Both of these snake-tricksters mark a moment of revelation and a high-stakes shift of worldview. The final portion of “radio play: face-down girl” ends with a question and answer that are concerned with when this macro-historical crossroads might occur in real time: “When? When I went down.” Went down where? And does she “rise out the other side”?

By associating the snake with the shape of DNA, the poem could be suggesting that this urge toward knowledge is innate—the trickster who illuminates the world isn’t some third-party imposter, but is a manifestation of human nature. Meanwhile, the image of the double helix also seems to point toward a question that looms in the background of the entire collection: How does feminism interact with this particular moment in world history, where science has become so advanced that we can study the individual amino acids on a slice of DNA and yet we can’t seem to prevent ecological disaster?

The image of the trickster at the crossroads emerges even more clearly at the end of “denouement,” which closely mirrors “radio play: face-down girl” in structure. Most of the poem deals with the problem of collective apocalyptic anxiety, centering vague threats from melting ice caps to “rogue nukes,” and the paralyzing depression of it. But here, the focus seems to shift to lived experience:

History will decide moments, but you live them. Crossroads beyond identity you have to go to stake for your fractured land. Place where forces gather. They could put you away, rights stripped down, murder you. Shadowy nimble trickster comes mysteriously out of twilight, walking backward, walking sideways and flying in air too. Scrying the tracks & flight patterns you will come to when we’ve forgotten how to read: Rescue.

These lines remind us that although the anxiety itself might be a collective experience, the stakes aren’t equal for everyone; the most likely “apocalypse” will be a deeply unequal and divisive one, disproportionately affecting people of marginalized identities. The sense of a unified world suffering in the face of eco-catastrophe, while galvanizing in a sense, is also an illusion.

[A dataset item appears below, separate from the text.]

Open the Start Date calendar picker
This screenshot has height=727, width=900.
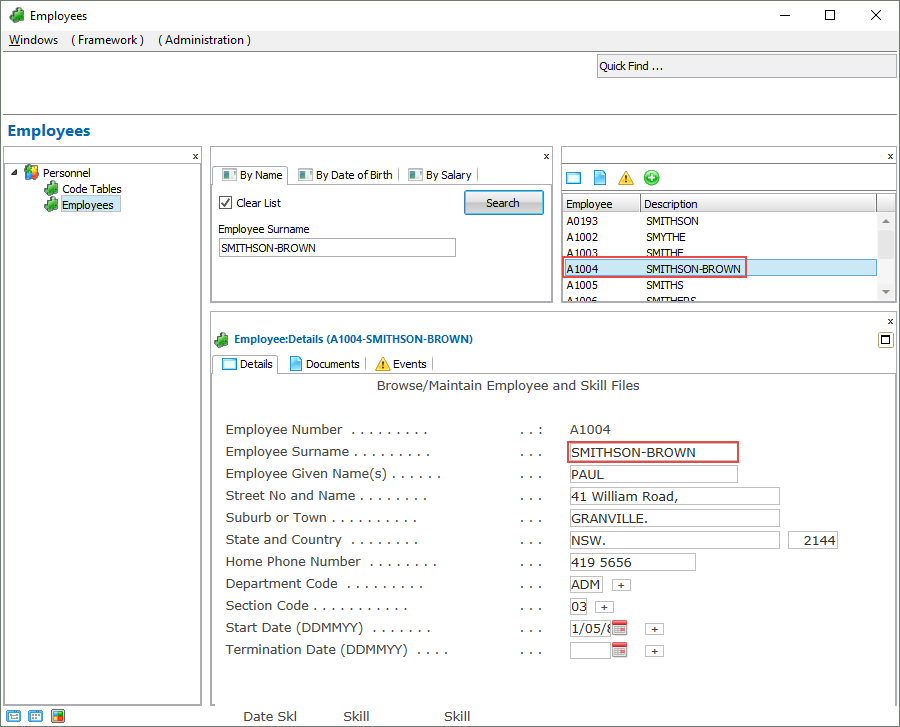pyautogui.click(x=619, y=628)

Earlier in “denouement,” Waldman draws attention to the ambiguous nature of the word apocalypse itself: “This time, this time. Apocalypse, this time, this time.” Is it the apocalypse now? How about now? Apocalypse only comes to mean “end times” vis-à-vis its association with the book of the Bible translated in English as Revelation; etymologically, both words simply refer to the act of revealing something, showing what was once hidden. Similarly, denouement does not find its roots in the idea of something ending; it’s an unknotting, an unraveling. People talk about the “end of civilization,” but there will always be some kind of civilization after things unravel. Instead, it’s a question of who will survive the transition, and how that new civilization will organize itself.

For feminism to move into the future, it has to be invested in the complex work of overturning illusions, uncovering the inequalities that continue to persist in the shadows. To some extent, we are already in a feminist age of uncovering: from reporting workplace harassment to filming police brutality, the tools are more available than ever. Meanwhile, the United States is finally beginning to uncover and reckon with its foundations of slavery and genocide. This, too, has to be a feminist agenda. I have read and reread Trickster Feminism wondering if it could be some kind of manifesto, but in the end, it seems more like a trickster itself. I think it’s about finding ways to shed light on unthinkable tragedy and be able to bear it, “rise out the other side”—to survive and to help others do the same.